To foster collaboration within the School of Medicine community, the school's Office of Information Resources & Technology (IRT) is launching a private, internal social-networking service, called CAP Network, this week. IRT leaders say the new system offers the potential to dramatically alter communication among faculty, students, postdoctoral scholars and staff like the changes wrought on a much larger scale by popular social-networking services. The new network is described in a School of Medicine news story:

The new system combines the medical school's Community Academic Profiles system, known as CAP, with a collaboration platform that allows users to share status updates, customize profiles, follow colleagues, form groups, share documents and even find research collaborators and mentors. While CAP had previously been limited to faculty and students, CAP Network provides full profiles for all staff members at the School of Medicine, bringing the total number of individuals in the system to nearly 10,000.
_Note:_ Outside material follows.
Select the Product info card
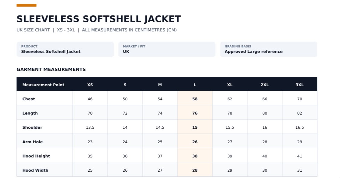 (65, 49)
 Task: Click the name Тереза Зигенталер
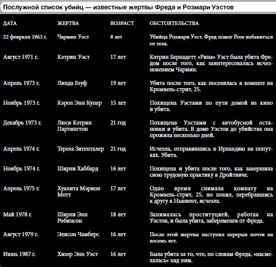click(x=81, y=149)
Once users have activated their accounts by logging into CAP for the first time (at http://med.stanford.edu/profiles/), they can start using the new system to post updates, check what others are doing and build a network of colleagues. The range of collaboration features in CAP will be familiar to those who are already active on existing social networks.
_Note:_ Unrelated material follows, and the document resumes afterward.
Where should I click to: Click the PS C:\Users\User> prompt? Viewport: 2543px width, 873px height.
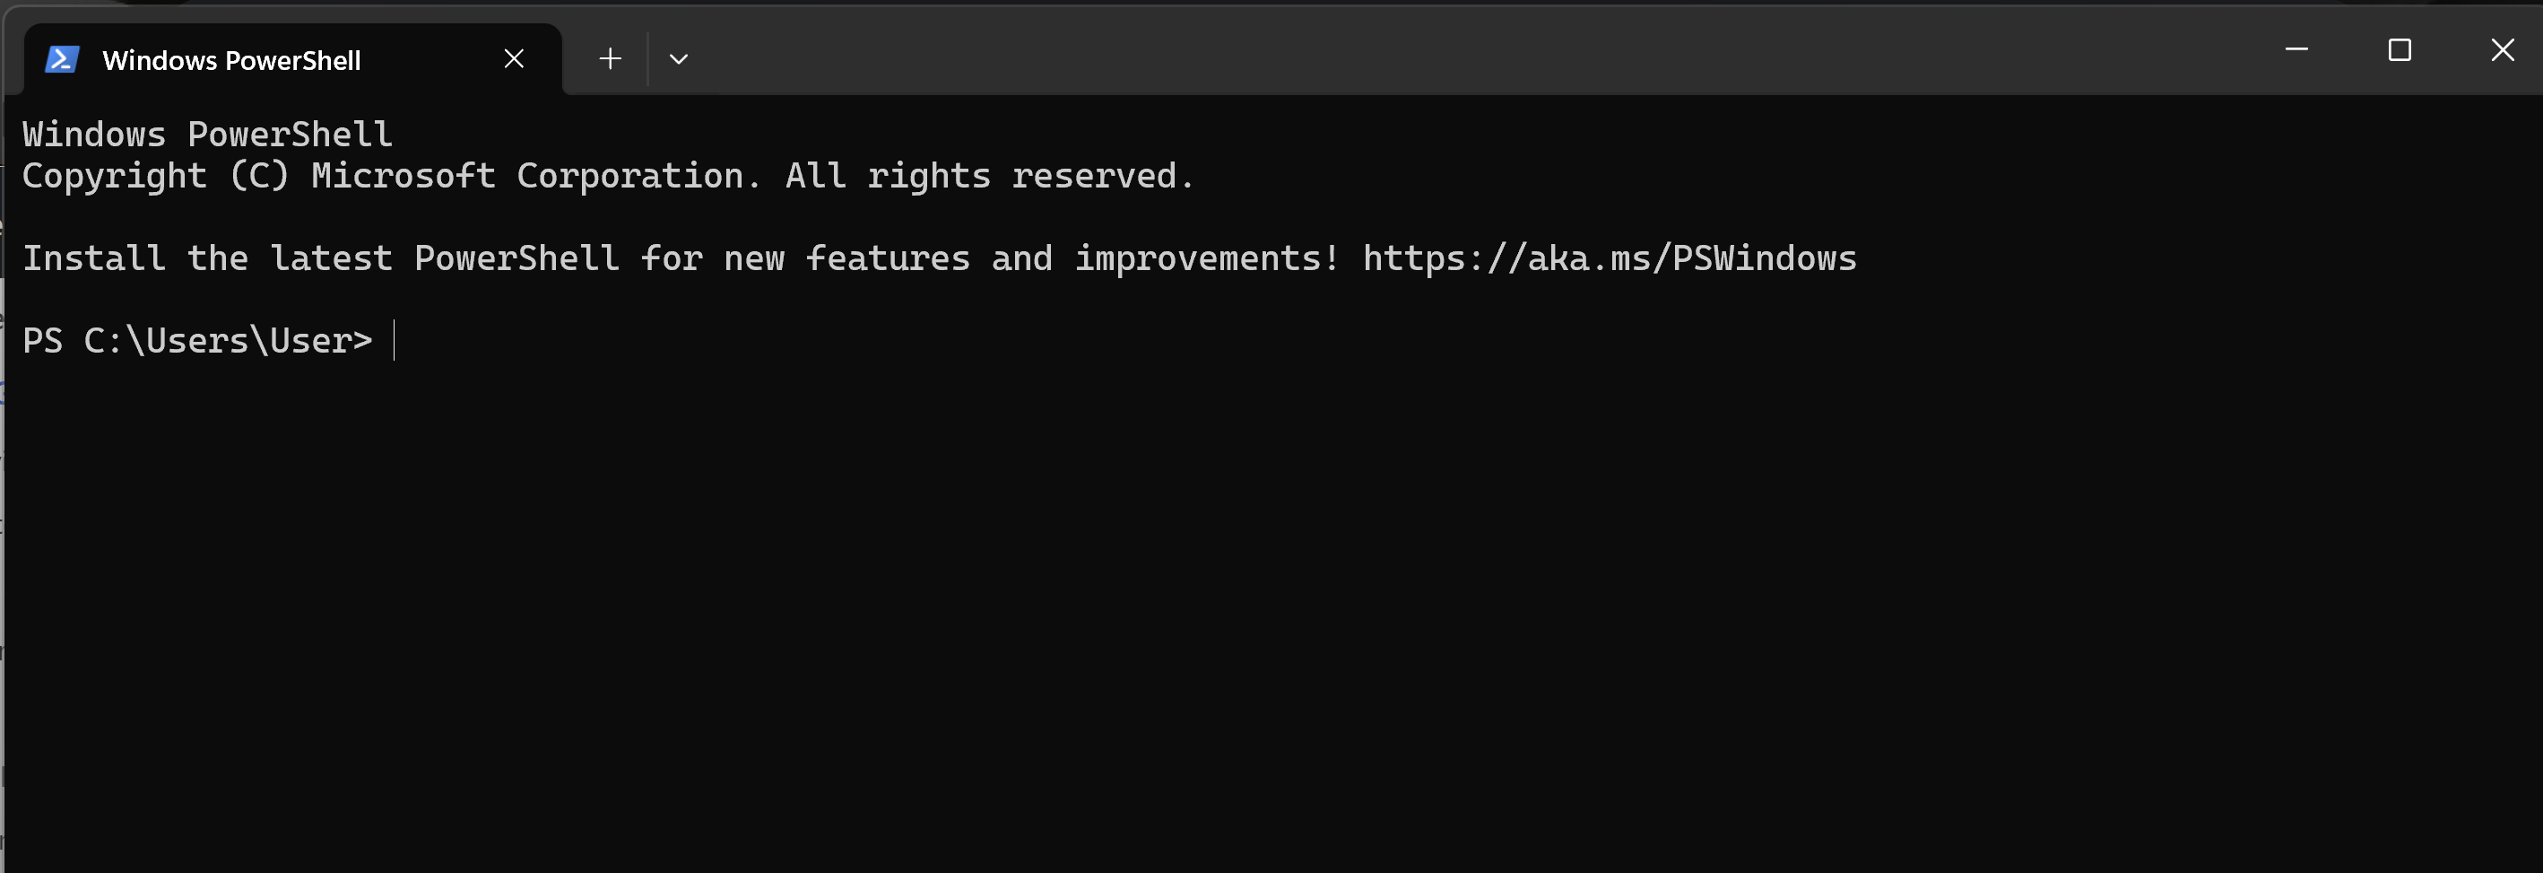[x=197, y=341]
...To help CAP users tell their stories, IRT has included a variety of tools similar to those found on LinkedIn and Facebook. Michael Halaas, the medical school's chief technology officer, explained: "CAP Network will allow our community to form private and open groups. You can securely share photos and files, and collaborate on documents. You can share ideas and refine those ideas. You can really connect with a broad range of people in completely different ways than we have traditionally."

IRT leaders believe the CAP Network system may be the first fully deployed social network at any academic medical center in the country, though there are other scientific social-networking services on the web today.